The streets of Casablanca on Saturday night, just 24 hours after the series of suicide bomb attacks that left more than 40 people dead, do not seem much more subdued than normal.

A crowd looks at the devastation at the Jewish centre
Crowds have gathered at the sites of the five bombings
The main Avenue des Forces Armees Royales is packed with people - cafes and restaurants are doing good business.

Around the centre, there is no oppressive sense of a major security operation.

But life is not continuing as normal.

As you travel up the main street, you find that one side is closed off, with barriers manned by soldiers.

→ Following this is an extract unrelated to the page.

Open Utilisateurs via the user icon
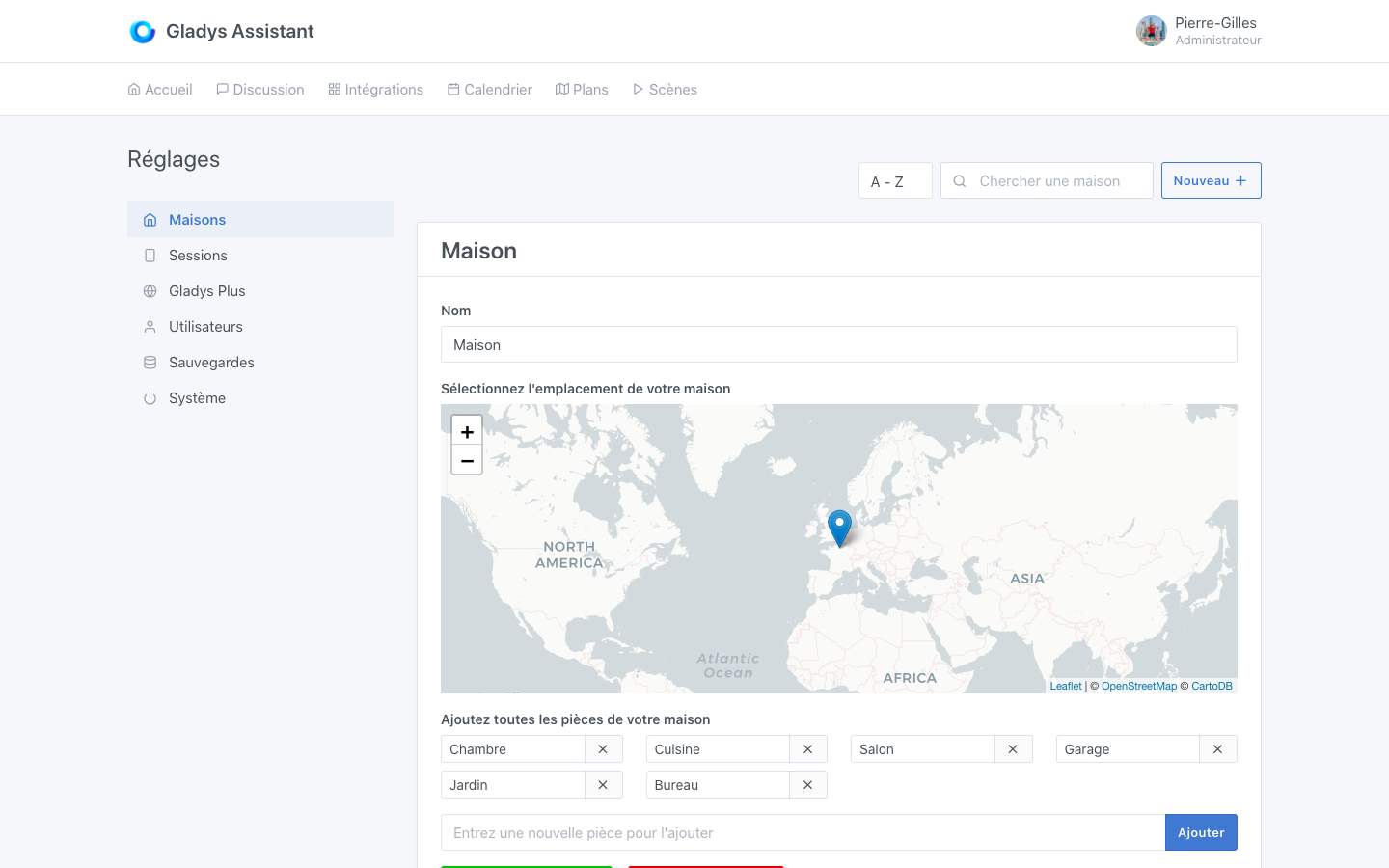 150,326
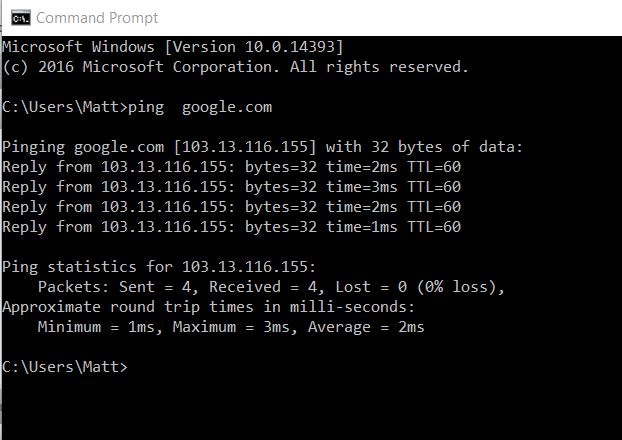The width and height of the screenshot is (622, 440).
Task: Click the 'Ping statistics for' line
Action: 159,267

Plain clothes security men stand with police and soldiers around the big international hotels.

Striking sight

The security becomes tighter further down the main avenue as you arrive at one of the sites targeted in Friday night's attack - the Hotel Safir.

Its main entrance shows the devastation - clustered in the doorway are some of the hotel staff mourning the colleagues they lost.

A doorman in the damaged entrance to the Safir Hotel
Hotels are still open for guests

The hotel itself is not closed though - some guests have left, but others are staying on.

However, it is not the hotel that is the most striking sight here, but the constantly moving mass of people across the street - many of whom have clearly come to see the site of the attack, but stand there as if by chance.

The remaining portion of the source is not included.